If you shrink such a space down, then everything in it gets closer together, and the volume of the closed universe gets closer and closer to zero. Current evidence shows that our part of the universe appears not to be curved.
This tells us that either the universe is infinitely large, or else is so large that we cannot detect its curvature from the tiny portion we can observe -- just as we could not tell that the Earth was curved if our measurements were confined to a sandbox!
A large enough clump of matter will collapse to form a black hole, but ONLY if it is surrounded by relatively empty space. During the Big Bang, there WAS NO empty space: ALL of space was filled more or less uniformly with matter and energy; there was no "center of attraction" around which matter could coalesce.

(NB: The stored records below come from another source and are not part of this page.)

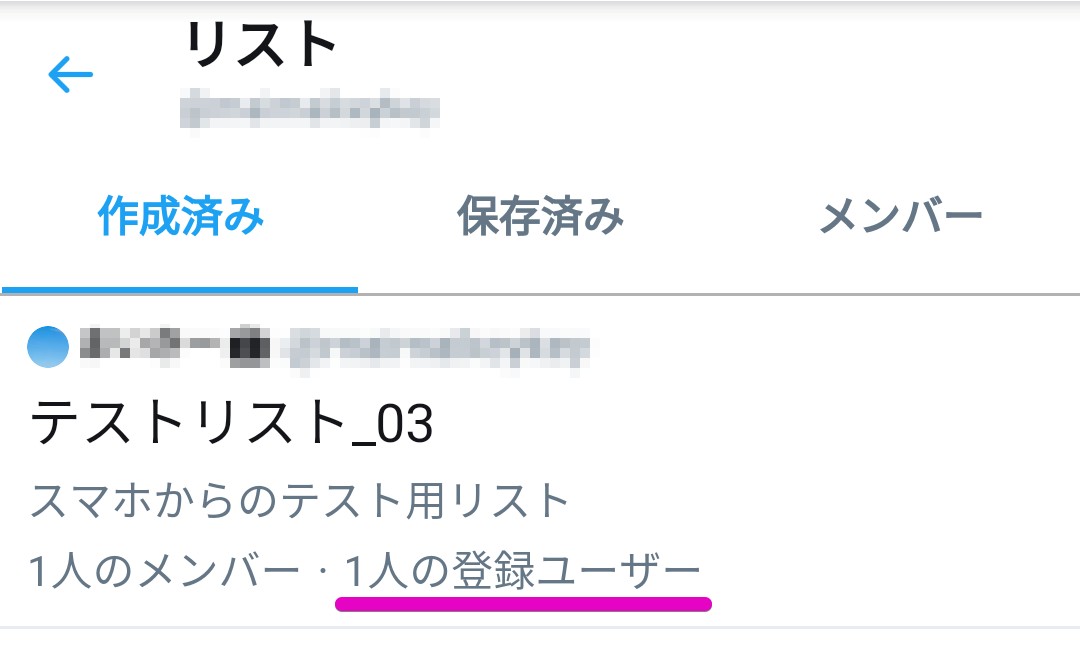This screenshot has width=1080, height=648.
Task: Click the blue round profile avatar
Action: click(48, 346)
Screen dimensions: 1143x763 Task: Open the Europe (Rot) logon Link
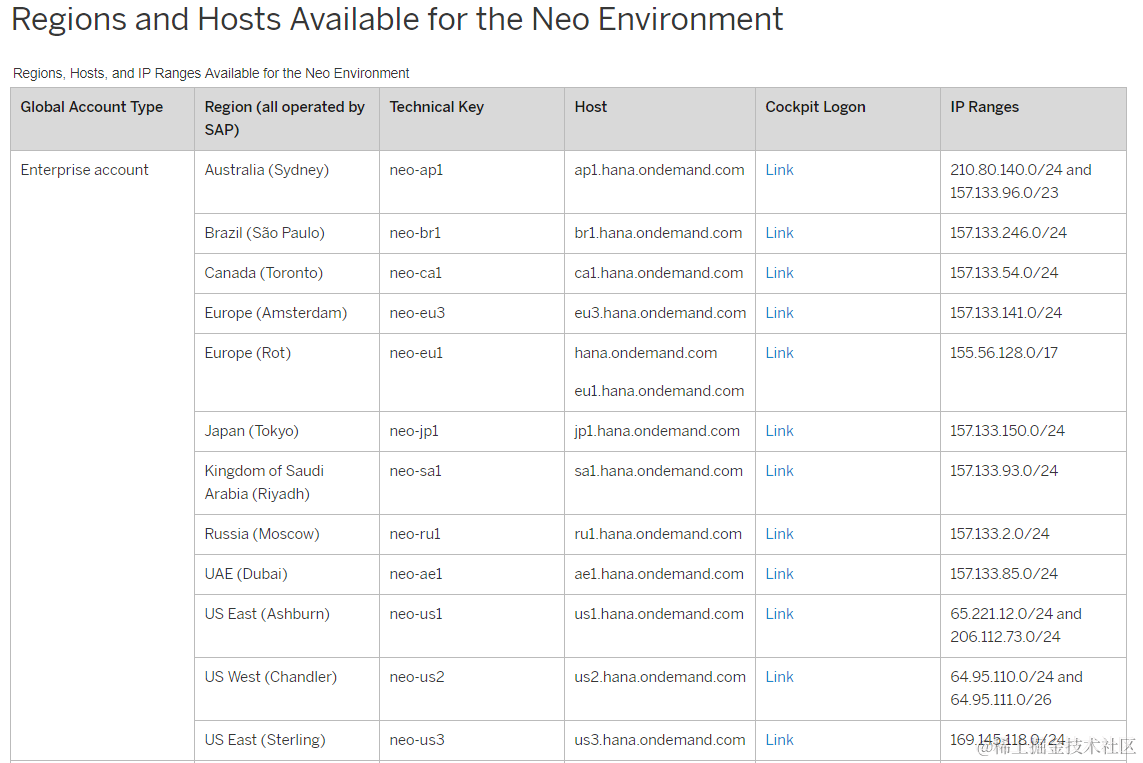779,353
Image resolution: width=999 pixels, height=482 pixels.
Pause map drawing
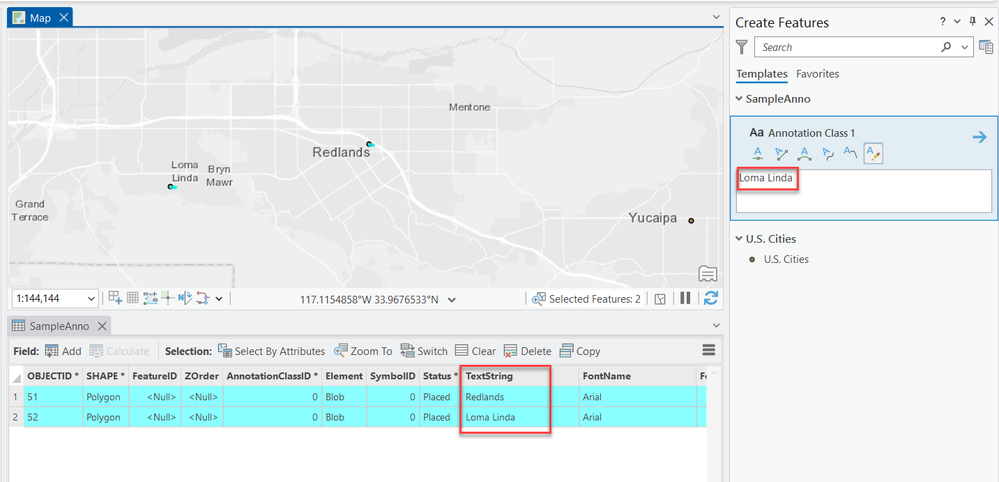tap(686, 298)
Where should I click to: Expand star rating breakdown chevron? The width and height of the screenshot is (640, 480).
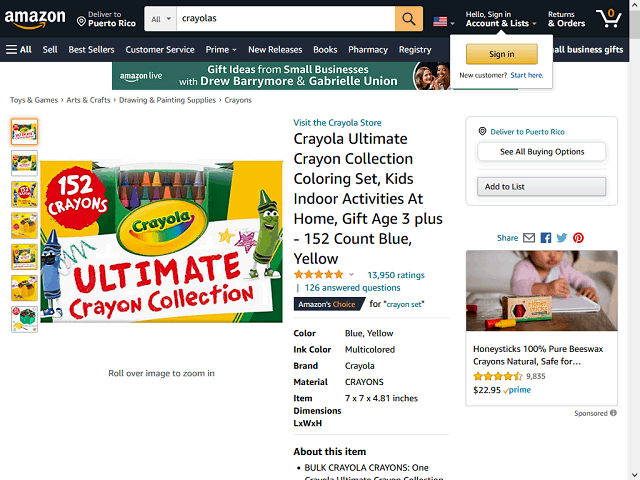tap(351, 274)
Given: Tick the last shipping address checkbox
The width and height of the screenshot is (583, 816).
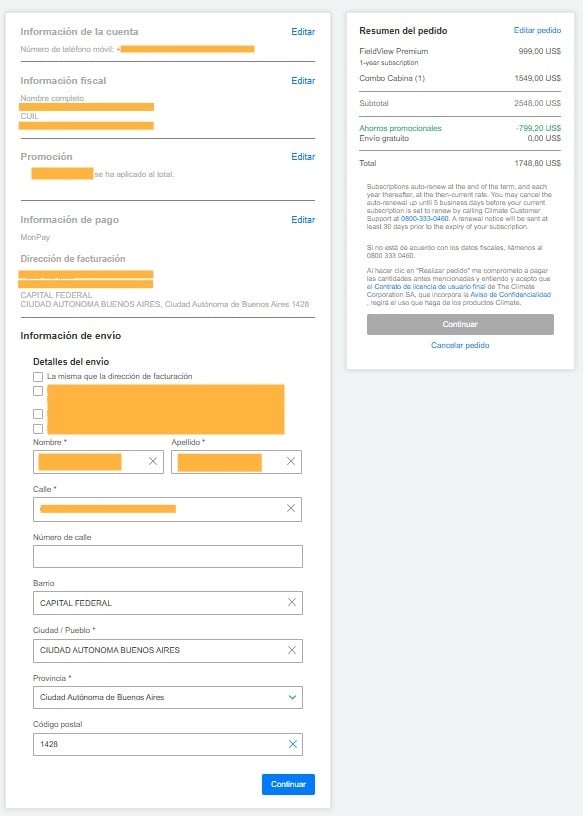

Under these circumstances, a cosmic-scale black hole will not form and lucky for us! Because it takes time for light from distant objects to reach us. We see the sun as it looked about 8 minutes ago Current studies of distant exploding stars have led astronomers to conclude that the universe is not only expanding - the expansion may be accelerating with time. This is not due to an "anti-gravity force" but rather to gravity itself.